**Exercise directions**. Return every line of the entries that includes the word "will".

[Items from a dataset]
+++++

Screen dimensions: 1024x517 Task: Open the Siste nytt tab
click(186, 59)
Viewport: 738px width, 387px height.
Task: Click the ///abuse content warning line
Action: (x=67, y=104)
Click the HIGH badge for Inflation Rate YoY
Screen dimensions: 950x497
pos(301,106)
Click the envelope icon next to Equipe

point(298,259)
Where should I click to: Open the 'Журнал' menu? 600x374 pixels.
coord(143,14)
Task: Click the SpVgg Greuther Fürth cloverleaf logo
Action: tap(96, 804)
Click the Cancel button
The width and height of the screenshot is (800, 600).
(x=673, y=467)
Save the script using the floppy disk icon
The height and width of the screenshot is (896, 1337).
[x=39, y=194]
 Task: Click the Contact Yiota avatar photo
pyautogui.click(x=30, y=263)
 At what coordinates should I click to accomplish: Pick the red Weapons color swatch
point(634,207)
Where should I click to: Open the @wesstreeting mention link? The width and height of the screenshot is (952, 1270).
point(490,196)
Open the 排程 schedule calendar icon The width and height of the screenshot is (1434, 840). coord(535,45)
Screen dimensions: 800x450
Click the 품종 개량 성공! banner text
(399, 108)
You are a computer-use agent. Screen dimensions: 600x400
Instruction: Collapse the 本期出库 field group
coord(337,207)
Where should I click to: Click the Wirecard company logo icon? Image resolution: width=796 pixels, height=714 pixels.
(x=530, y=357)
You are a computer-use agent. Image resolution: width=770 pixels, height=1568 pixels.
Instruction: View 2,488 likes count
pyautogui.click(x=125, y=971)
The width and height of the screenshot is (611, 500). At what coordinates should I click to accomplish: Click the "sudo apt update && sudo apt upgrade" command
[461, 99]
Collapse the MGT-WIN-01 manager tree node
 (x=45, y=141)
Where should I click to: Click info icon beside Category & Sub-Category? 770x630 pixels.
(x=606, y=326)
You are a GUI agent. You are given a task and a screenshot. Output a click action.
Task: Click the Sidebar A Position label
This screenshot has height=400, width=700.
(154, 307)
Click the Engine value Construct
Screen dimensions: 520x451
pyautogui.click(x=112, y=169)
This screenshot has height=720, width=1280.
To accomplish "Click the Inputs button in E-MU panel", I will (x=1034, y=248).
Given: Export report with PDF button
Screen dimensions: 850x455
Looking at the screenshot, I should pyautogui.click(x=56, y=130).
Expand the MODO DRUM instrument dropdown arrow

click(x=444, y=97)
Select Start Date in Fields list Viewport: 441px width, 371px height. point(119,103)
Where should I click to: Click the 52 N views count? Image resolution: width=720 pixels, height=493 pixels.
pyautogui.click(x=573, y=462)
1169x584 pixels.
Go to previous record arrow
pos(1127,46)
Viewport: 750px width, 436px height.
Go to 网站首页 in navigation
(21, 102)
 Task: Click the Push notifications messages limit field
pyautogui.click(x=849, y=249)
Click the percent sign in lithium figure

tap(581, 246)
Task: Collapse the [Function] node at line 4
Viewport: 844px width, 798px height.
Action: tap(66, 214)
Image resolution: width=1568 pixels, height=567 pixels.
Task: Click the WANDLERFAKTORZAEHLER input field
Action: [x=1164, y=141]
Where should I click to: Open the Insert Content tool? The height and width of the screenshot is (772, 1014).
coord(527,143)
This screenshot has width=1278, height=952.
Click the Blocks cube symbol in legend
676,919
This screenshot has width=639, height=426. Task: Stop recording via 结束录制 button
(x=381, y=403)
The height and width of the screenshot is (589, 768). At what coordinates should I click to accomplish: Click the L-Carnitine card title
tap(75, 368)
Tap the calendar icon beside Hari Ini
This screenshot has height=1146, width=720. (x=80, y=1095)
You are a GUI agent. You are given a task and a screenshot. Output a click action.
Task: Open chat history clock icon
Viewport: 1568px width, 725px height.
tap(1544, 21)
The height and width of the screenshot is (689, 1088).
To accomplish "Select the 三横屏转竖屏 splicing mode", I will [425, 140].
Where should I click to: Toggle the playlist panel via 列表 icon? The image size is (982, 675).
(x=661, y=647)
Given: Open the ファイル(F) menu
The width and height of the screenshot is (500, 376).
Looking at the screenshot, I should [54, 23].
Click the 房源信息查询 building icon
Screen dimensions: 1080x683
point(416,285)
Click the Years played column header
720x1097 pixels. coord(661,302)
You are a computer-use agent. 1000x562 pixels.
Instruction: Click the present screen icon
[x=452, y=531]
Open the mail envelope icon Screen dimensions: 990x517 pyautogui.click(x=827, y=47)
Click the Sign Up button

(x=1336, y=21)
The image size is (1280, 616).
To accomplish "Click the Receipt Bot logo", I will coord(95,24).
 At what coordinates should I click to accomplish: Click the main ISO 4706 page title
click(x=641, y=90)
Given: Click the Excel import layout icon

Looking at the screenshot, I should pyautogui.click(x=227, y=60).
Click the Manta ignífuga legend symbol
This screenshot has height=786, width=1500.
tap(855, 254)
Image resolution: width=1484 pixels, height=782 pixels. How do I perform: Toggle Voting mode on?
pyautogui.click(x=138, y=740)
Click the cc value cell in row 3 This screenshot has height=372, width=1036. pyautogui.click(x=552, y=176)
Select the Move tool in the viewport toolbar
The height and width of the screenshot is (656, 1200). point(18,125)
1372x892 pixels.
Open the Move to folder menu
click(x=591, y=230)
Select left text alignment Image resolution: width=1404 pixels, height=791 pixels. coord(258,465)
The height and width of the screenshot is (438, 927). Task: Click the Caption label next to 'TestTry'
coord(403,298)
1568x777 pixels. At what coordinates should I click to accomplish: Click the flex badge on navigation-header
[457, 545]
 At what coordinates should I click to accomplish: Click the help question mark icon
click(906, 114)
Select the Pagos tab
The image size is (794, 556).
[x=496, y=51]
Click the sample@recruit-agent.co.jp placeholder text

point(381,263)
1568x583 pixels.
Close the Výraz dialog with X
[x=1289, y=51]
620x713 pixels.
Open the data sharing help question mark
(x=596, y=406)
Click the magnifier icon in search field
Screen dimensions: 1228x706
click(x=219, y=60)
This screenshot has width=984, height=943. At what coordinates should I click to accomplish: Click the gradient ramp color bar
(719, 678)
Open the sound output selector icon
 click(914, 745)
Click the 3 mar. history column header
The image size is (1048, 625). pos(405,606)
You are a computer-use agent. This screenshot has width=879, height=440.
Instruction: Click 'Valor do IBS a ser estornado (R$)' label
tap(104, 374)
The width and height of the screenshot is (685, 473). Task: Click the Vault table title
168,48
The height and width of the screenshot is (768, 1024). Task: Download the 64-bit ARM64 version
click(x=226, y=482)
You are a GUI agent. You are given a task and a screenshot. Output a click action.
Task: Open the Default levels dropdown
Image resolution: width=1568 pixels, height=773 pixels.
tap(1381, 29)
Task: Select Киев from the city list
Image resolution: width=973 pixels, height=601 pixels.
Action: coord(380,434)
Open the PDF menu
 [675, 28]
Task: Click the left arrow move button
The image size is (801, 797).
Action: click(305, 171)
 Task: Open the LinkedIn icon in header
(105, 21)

+++++

**Exercise response**.
To accomplish "Click the Inputs button in E-MU panel", I will (x=1034, y=248).
To accomplish "Select the 三横屏转竖屏 splicing mode", I will [425, 140].
To accomplish "Click the Receipt Bot logo", I will coord(95,24).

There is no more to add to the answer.